What is needed is an exact copy of the lines from the one containing "Where should I" through the last line of the records, with no pictures.

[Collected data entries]
= Beginning of Section =

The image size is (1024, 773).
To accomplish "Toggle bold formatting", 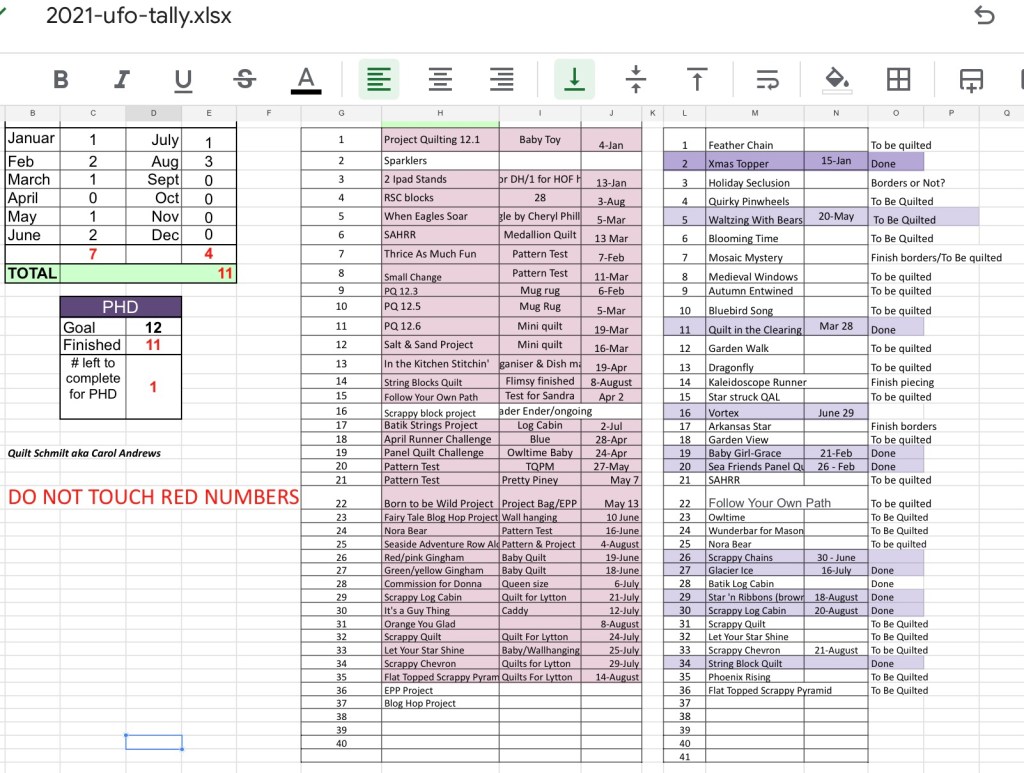I will pos(61,79).
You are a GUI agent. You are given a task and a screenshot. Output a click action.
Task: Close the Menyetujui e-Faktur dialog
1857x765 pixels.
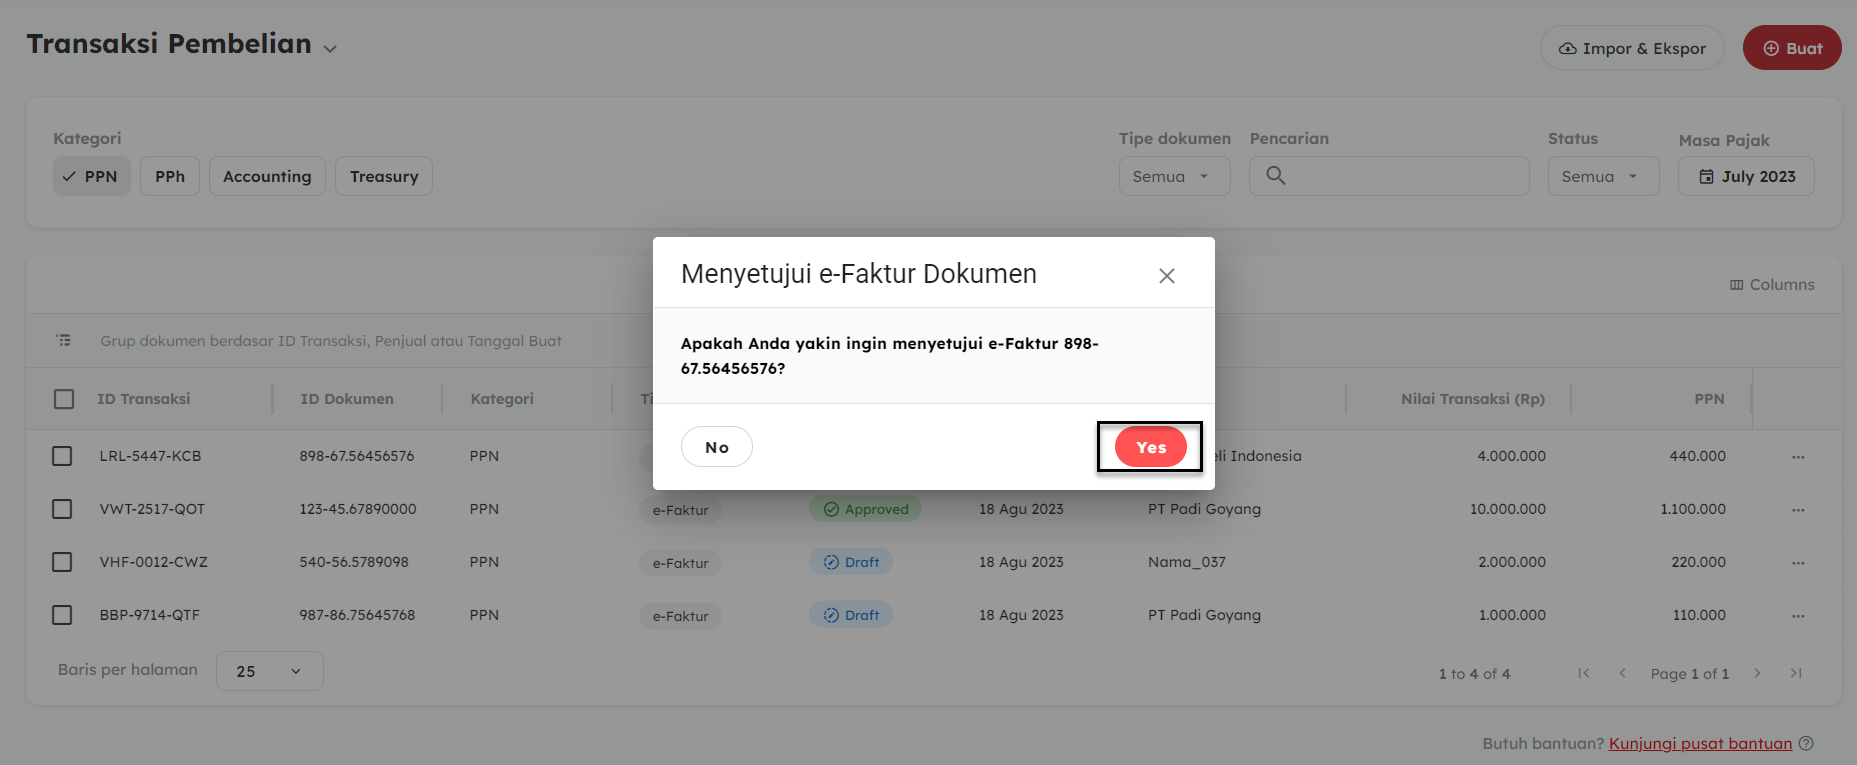pyautogui.click(x=1166, y=276)
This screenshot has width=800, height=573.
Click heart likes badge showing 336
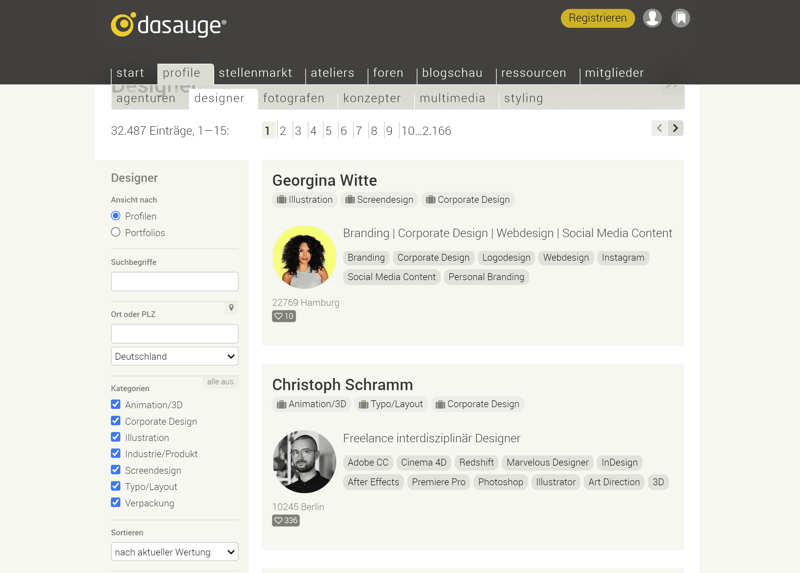(x=285, y=520)
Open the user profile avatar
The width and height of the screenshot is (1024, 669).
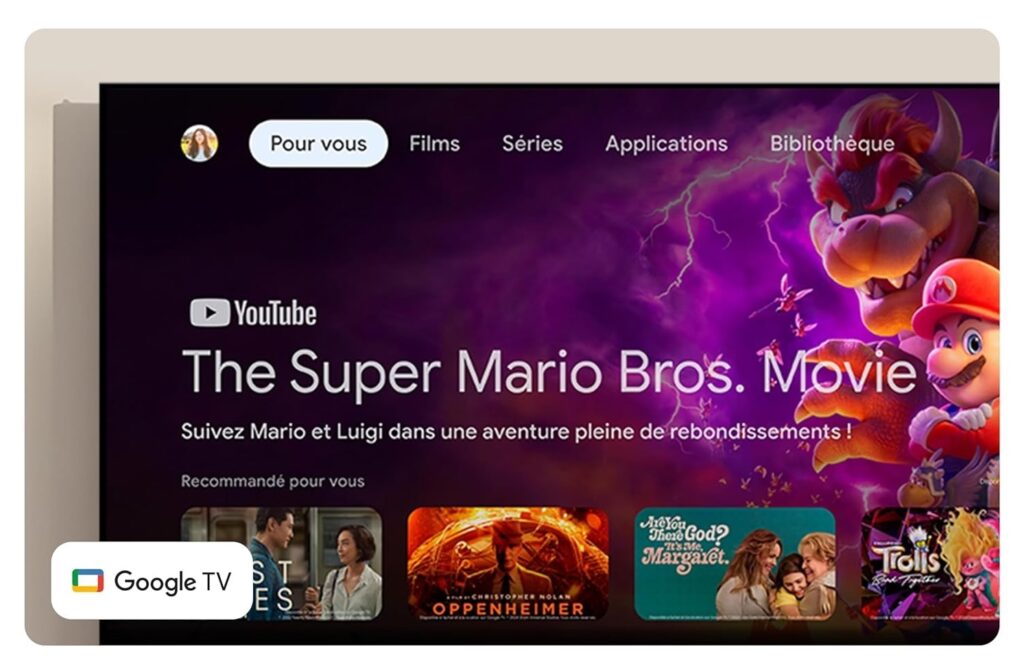pyautogui.click(x=199, y=143)
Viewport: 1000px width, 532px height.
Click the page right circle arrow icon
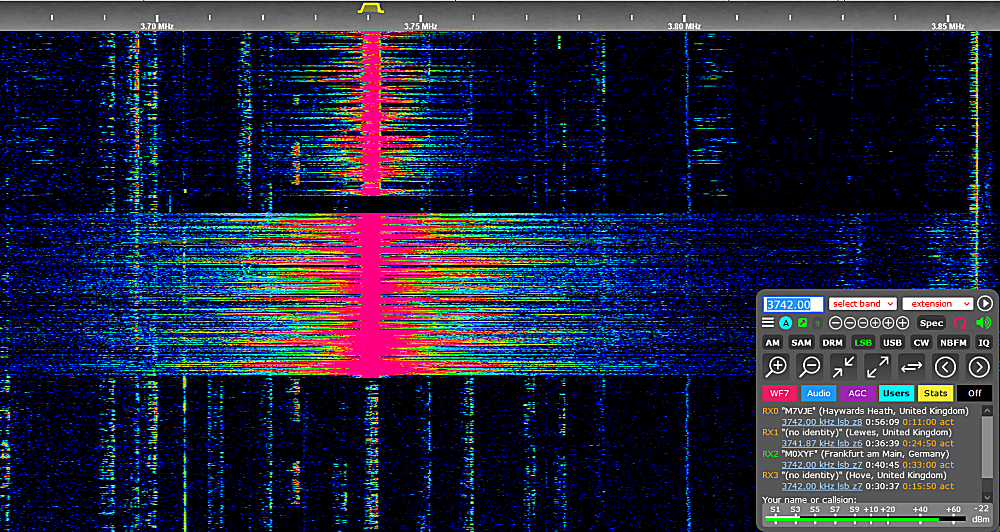tap(979, 366)
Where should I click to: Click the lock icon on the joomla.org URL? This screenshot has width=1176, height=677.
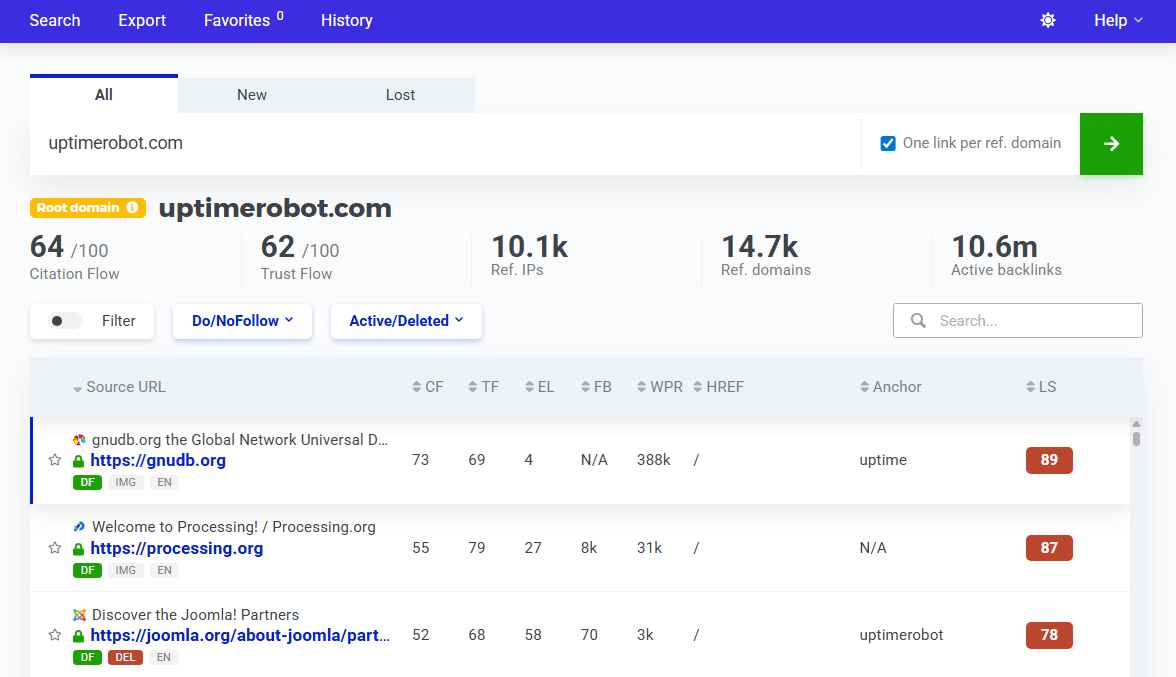click(79, 635)
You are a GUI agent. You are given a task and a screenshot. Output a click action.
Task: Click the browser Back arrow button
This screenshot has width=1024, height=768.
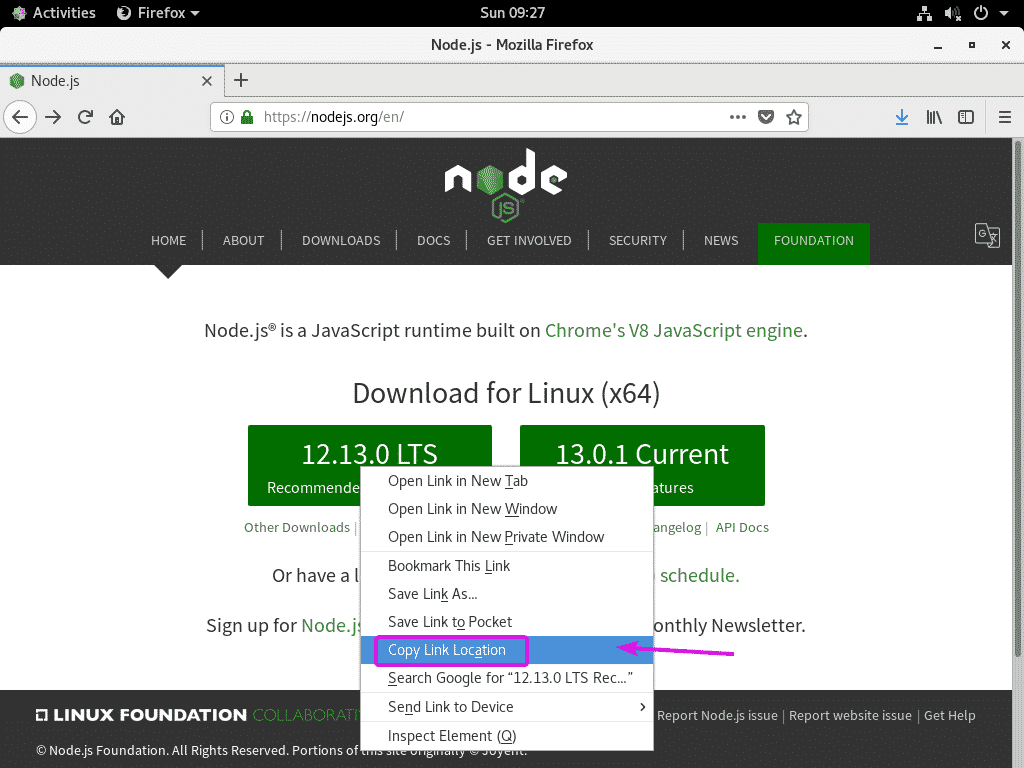20,117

= End of Section =

__Answer section__.
Where should I click to: Click the lock icon on the joomla.org URL? This screenshot has width=1176, height=677.
click(79, 635)
You are a GUI agent. You are given a task and a screenshot. Output a click action.
Task: Click the browser Back arrow button
This screenshot has width=1024, height=768.
20,117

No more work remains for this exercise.